In this approach, the fascia is dissected to reach the outer table of the ilium, and a hand drill is used to create a pathway across the ilium and SI joint into the sacrum. Bony surfaces are debrided and decorticated with a deployable curet system, after which the debris is removed with irrigation. An autologous bone graft and bone graft extender are then percutaneously placed into the SIJ. An implant matched to the patient's anatomy is placed across the joint under fluoroscopic guidance to fully compress and stabilize the joint. In some cases, a second implant — an anti-rotation screw — may be used to enhance joint stability.
Many limitations of open surgery — relatively large incisions, significant bone harvesting, postoperative pain, and a lengthy hospital stay and postoperative recovery — may be eliminated with minimally invasive techniques.
"What sets this approach apart is that patients may have significant pain relief on day one," Dr. Cross says. "They walk with crutches or a walker for one to two weeks and are able to advance weight bearing as tolerated, whereas with open surgery, some patients may be kept in the hospital for several days and are non-weight-bearing for one to two months."
According to short-term data, some of which was obtained at Mayo Clinic, pain relief is durable for two years post-surgery; extended data collection is expected to show continued positive outcomes.

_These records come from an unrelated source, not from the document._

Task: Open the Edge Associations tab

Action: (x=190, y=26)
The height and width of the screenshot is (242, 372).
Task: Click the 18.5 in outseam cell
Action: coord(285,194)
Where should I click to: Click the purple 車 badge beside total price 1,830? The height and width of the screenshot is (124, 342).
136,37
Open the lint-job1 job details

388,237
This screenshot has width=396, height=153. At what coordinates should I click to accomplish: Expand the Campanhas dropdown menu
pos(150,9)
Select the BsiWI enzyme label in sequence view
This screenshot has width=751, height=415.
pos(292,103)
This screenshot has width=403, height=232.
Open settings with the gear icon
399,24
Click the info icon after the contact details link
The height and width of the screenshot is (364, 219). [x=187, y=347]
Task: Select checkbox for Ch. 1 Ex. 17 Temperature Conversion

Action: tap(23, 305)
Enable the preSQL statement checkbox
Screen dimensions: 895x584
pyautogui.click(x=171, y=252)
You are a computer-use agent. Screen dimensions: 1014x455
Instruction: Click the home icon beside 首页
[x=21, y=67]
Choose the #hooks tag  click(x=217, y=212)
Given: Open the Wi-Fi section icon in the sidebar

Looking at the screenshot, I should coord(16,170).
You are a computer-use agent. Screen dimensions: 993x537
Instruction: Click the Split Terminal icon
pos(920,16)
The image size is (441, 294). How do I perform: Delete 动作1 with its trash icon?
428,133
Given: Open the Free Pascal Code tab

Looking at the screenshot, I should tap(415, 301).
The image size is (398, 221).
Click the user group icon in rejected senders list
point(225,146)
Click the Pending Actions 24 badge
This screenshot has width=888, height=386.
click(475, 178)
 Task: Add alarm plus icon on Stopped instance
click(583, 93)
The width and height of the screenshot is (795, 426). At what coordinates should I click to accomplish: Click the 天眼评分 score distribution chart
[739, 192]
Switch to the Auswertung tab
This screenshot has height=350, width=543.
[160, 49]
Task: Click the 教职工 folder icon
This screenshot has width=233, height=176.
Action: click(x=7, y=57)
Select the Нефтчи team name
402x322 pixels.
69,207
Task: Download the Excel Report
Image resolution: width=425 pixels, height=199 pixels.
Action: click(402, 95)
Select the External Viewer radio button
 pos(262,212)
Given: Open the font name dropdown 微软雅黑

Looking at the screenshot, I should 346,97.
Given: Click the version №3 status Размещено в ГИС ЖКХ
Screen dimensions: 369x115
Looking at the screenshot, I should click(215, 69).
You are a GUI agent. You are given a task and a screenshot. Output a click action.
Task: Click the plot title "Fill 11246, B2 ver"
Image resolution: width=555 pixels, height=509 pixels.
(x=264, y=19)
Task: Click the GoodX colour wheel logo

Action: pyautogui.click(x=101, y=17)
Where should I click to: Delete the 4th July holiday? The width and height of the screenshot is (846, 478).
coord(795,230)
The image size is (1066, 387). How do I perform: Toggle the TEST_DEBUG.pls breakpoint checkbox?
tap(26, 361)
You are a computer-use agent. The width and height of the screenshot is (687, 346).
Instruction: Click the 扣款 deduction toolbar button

"Our goal is 100 percent return of quality of life," Dr. Cross says. "If people want to go back to playing tennis, they can do that. The SI joint only has one to two degrees of motion at most, so loss of motion is minimal. Furthermore, patients benefit greatly from our multimodal program that includes orthopedic surgeons, physiatrists, pain medicine specialists, physical and occupational therapists, and specialists in complementary medicine, such as acupuncture and biofeedback."
Dr. Cross says another unique advantage at Mayo Clinic's Rochester campus is that SIJ surgery is performed by a traumatologist, who has a unique background in iliosacral anatomy and a particular understanding of post-traumatic changes in the joint.
"I am a great proponent of trauma surgeons becoming involved in the management of chronic pathology of the SI joint because we have a unique ability to care for these patients and their complex anatomy. Here at Mayo, this has blossomed into a significant subspecialty practice," he says. "The ability to help these patients with their chronic pain and return a meaningful quality of life to them is the greatest feeling."